This is actually the spot between the passenger foot box and the engine. It's very close to the bottom 4" frame. Obviously, it's well out of sight. I did however screw it up on the first go. The starter was too close to the valve for my comfort. I had to move it up about an inch and a bit and plug the holes.

One more thing I've noticed is the ground clearance of the oil pan.


Never-mind the hanging power steering bits but notice the silver oil pan hanging just bellow the frame. I could give up and forget about this but I would not be able to clear a speed bump without skipping a heartbeat later. This time again I had to deal with Jeff from Whitby Motorcars. They had the motor mount spacers in about the right height to raise the engine just enough. I send the payment in and after about two month the spacer were home.

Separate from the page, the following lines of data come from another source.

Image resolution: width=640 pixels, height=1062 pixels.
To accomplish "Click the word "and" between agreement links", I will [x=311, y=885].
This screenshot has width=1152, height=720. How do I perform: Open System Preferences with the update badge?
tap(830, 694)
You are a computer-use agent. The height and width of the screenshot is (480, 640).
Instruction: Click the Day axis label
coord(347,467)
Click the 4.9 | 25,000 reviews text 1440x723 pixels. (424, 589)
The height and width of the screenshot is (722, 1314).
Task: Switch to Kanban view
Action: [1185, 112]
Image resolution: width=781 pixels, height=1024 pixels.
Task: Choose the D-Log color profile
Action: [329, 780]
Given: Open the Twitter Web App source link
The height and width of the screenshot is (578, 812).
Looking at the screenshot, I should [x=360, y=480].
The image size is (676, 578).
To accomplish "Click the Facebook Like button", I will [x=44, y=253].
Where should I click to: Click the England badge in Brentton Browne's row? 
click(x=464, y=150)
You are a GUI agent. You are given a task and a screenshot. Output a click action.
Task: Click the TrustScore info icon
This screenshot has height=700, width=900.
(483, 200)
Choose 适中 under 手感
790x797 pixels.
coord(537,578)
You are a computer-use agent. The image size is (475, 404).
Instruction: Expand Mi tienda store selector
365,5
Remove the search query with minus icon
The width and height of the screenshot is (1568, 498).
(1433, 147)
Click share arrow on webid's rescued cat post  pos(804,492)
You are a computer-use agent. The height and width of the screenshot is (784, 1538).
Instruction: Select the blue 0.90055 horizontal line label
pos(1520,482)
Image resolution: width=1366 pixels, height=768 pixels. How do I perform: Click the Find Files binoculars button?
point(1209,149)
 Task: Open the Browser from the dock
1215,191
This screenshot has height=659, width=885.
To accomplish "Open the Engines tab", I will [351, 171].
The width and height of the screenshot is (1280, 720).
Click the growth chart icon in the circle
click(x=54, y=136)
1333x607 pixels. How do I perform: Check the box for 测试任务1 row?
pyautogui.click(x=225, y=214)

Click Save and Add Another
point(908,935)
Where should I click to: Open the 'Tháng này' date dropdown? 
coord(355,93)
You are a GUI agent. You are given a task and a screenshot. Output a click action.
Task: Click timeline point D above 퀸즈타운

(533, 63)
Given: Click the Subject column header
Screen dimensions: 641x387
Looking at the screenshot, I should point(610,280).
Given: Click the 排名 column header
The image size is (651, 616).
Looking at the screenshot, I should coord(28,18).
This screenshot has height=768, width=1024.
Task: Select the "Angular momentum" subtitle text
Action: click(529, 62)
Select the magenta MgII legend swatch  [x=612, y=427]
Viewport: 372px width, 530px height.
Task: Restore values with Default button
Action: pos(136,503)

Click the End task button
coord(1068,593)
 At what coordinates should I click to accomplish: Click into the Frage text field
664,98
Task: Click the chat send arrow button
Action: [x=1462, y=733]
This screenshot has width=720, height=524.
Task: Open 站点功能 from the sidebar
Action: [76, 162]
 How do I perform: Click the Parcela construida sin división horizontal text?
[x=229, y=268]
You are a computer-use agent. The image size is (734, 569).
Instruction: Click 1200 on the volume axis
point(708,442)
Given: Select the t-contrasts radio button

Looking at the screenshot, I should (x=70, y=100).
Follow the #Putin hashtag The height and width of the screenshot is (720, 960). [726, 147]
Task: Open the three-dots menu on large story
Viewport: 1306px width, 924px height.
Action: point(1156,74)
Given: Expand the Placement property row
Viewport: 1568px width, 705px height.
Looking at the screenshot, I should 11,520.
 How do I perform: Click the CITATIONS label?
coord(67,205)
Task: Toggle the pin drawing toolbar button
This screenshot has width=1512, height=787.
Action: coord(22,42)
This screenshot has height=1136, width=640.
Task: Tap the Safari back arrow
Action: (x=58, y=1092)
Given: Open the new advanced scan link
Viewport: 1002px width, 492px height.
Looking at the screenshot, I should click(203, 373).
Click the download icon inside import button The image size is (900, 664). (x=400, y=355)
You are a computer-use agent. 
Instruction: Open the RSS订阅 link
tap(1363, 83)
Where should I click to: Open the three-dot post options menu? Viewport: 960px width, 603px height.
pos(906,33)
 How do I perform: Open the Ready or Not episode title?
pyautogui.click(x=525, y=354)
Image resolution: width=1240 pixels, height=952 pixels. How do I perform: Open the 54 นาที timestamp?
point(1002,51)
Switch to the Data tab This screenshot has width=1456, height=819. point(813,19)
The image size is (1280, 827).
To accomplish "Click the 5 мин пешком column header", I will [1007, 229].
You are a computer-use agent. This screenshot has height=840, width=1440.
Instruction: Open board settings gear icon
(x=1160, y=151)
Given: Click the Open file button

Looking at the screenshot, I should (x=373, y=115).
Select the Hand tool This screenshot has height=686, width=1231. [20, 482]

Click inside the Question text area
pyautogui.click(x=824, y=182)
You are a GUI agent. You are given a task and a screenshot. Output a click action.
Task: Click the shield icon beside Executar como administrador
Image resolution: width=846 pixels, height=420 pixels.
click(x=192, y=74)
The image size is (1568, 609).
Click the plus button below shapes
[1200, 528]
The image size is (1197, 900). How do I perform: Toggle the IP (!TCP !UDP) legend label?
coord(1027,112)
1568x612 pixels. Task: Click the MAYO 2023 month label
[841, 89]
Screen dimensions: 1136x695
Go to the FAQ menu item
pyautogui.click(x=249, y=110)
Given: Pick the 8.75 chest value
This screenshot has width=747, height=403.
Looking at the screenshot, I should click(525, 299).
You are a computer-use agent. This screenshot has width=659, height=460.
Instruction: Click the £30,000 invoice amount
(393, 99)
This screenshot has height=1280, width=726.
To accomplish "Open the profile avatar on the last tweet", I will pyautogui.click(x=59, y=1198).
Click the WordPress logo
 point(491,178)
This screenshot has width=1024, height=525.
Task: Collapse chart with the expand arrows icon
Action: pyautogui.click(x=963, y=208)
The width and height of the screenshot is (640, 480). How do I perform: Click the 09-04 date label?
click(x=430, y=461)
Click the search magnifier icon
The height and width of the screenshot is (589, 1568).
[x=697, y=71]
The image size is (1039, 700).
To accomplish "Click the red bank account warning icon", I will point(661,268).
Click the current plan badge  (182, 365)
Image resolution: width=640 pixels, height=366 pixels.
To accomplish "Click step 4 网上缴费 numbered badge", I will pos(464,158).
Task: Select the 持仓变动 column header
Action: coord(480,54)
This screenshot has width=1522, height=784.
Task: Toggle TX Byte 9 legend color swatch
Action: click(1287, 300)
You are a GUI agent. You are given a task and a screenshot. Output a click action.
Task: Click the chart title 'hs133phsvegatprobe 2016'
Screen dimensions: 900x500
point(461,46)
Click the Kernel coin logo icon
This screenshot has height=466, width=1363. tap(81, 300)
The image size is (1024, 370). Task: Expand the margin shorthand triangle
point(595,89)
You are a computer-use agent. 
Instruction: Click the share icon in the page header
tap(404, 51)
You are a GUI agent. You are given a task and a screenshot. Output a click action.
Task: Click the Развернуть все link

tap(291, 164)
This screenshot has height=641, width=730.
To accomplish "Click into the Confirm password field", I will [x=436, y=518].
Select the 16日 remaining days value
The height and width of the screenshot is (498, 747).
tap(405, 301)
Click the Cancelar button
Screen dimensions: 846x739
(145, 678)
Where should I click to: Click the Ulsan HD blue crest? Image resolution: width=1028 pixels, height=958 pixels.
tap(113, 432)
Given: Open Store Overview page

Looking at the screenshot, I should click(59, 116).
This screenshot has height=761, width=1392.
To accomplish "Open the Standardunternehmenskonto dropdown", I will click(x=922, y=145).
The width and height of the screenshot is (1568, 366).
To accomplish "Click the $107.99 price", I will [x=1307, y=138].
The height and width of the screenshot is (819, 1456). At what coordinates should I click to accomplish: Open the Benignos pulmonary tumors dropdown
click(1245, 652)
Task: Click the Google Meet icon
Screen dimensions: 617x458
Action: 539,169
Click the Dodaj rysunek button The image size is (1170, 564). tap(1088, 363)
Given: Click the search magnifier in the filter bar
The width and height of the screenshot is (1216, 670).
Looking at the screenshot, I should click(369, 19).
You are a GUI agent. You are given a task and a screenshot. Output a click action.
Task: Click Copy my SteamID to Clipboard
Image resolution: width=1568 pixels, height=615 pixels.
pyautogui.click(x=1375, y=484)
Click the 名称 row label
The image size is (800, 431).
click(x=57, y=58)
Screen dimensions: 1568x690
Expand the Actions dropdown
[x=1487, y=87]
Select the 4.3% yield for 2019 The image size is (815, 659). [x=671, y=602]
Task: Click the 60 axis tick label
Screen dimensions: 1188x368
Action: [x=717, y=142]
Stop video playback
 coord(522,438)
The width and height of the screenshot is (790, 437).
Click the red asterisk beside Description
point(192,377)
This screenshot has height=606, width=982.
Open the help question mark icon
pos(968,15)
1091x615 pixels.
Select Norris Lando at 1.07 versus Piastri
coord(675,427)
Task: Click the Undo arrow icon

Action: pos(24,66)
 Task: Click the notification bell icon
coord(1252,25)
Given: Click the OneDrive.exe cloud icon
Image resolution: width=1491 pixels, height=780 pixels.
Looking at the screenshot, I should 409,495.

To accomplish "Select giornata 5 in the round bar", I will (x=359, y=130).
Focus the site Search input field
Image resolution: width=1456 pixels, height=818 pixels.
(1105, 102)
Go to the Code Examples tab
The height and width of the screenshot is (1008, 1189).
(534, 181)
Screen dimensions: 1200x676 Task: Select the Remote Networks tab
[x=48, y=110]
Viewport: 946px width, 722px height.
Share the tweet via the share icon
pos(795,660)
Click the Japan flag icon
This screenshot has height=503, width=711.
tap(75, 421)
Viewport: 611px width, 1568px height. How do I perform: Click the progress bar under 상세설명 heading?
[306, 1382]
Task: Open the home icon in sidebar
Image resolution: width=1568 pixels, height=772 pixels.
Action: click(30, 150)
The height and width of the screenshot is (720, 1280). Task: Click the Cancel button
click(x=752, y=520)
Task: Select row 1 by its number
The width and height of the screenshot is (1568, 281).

I was not really in a big rush to install them either. About two more month later, they were installed and in fact did their job. The parts are extremely simple to fabricate but I am glad I purchased them. The thickness of the spacers was spot on. If they were just a notch thicker the steering column would not clear the exhaust manifold. On the other hand, any thinner would leave the pan hanging lower 4" frame.

Summit as usually ensured that I don't sit still for long.


Seems like it's the time to yank the engine back out!!!

Thursday, August 7, 2014

Engine goes in. Take 1

I realize that I am about 8 month behind on my writing now. However, I have a lot of progress and have taken pictures all along. Hopefully, I'll be able to catch up one day. In my defense, my wife and I just had our first baby. :) Now I have another "project" to work on too.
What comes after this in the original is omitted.